(Na entrevista
ao Financial Times, Matteo Renzi tem a virtude de ser, que me lembre, o
primeiro político europeu em exercício a denunciar os efeitos políticos dos ajustamentos de
austeridade)
Alguém mordeu os calcanhares ao primeiro-ministro
italiano e parece ter sido a senhora Merkel. Não me tinha apercebido que havia
uma maca qualquer com a questão dos gasodutos entre a Rússia e a União
Europeia. Pelos vistos, a União Europeia terá rejeitado a hipótese de um
gasoduto direto à Rússia que teria beneficiado a Itália (com forte dependência
face aos fornecimentos russos) e estará eminente a aprovação de uma ligação
direta entre a Alemanha e a Rússia. Renzi pergunta se a decisão tem a cobertura
da política energética europeia ou se pelo contrário é um grande frete à
Alemanha e à Holanda, os únicos países a pronunciarem a favor na única discussão
do projeto a que Renzi terá assistido.
Renzi poderá estar também zangado pelo tratamento desigual a que a Itália e
a Alemanha terão sido sujeitas, com a recente sinalização de infração feita
pela Comissão Europeia à Itália, segundo a qual este país não teria procedido
conforme as regras assinalando impressões digitais a todos os emigrantes
acolhidos. Esta reprimenda deixou Renzi furibundo pois, segundo a sua apreciação,
à Alemanha foi concedida a graça de assumir primeiro a solidariedade do
acolhimento e só depois as exigências burocráticas, ao passo que não houve a mínima
condescendência para com as dificuldades de acolhimento de refugiados em Itália.

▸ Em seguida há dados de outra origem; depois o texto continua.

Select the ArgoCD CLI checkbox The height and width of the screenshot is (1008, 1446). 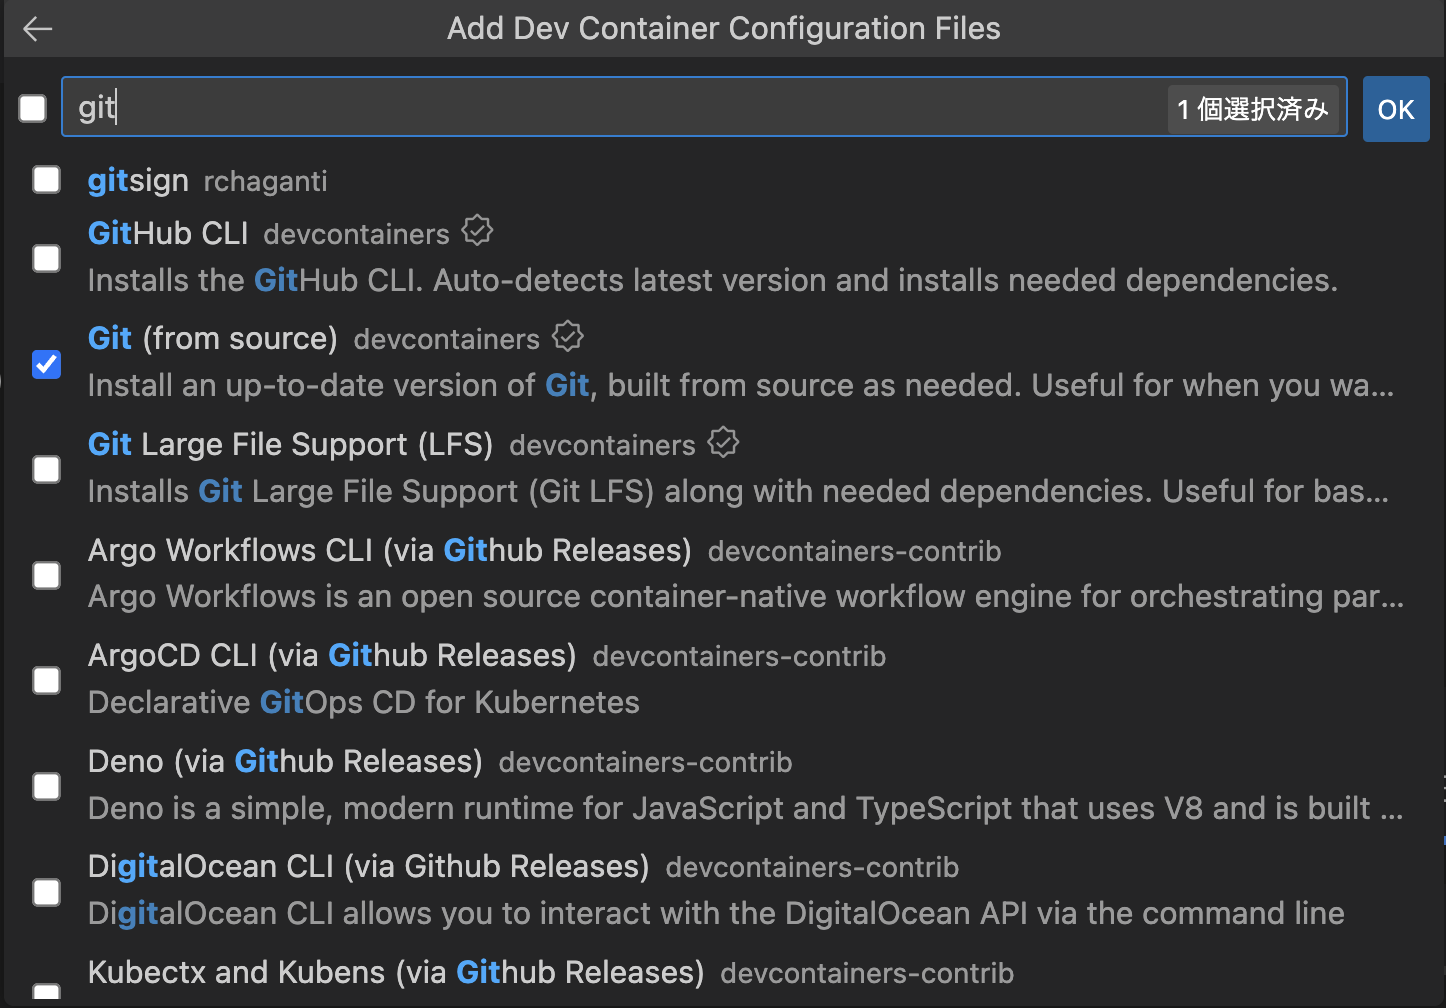click(x=46, y=680)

Ou ainda porque a Comissão Europeia tem sido crítica dos projetos orçamentais
do governo italiano, pródigos em aliviamento de impostos e moderados no corte
de despesa pública.
Talvez por estes motivos ou simplesmente por convicção de ideias, o que lhe
daria mais força, Renzi na entrevista ao Financial Times é muito claro quando
denuncia os efeitos políticos dos ajustamentos de austeridade. Renzi responsabiliza
as políticas europeias pela degradação da saúde política na Polónia, na Grécia,
em França e pelos problemas de difícil governabilidade em Portugal e em Espanha.
E sou o primeiro a dar-lhe razão. Num projeto como o da União Europeia, que não
é só um projeto político, alguém tem de responder pela emergência de forças políticas
que são a negação do espírito democrático e solidário com que a ideia de Europa
foi construída. É necessário que alguém comece a falar mais grosso. A Itália e
a Espanha têm condições para isso. Portugal, com uma dimensão que mal
trabalhada pode gerar a irrelevância, poderia cavalgar esse vento favorável,
com imaginação diplomática. Mas com esqueletos como o do Banif e um sistema financeiro
que já absorveu cerca de 13 mil milhões de euros de recursos públicos, receio
bem que a atitude seja a da mãozinha estendida de sempre e as vozes de Costa, Centeno
e Santos Silva poderão não soar tão fortes como seria de desejar.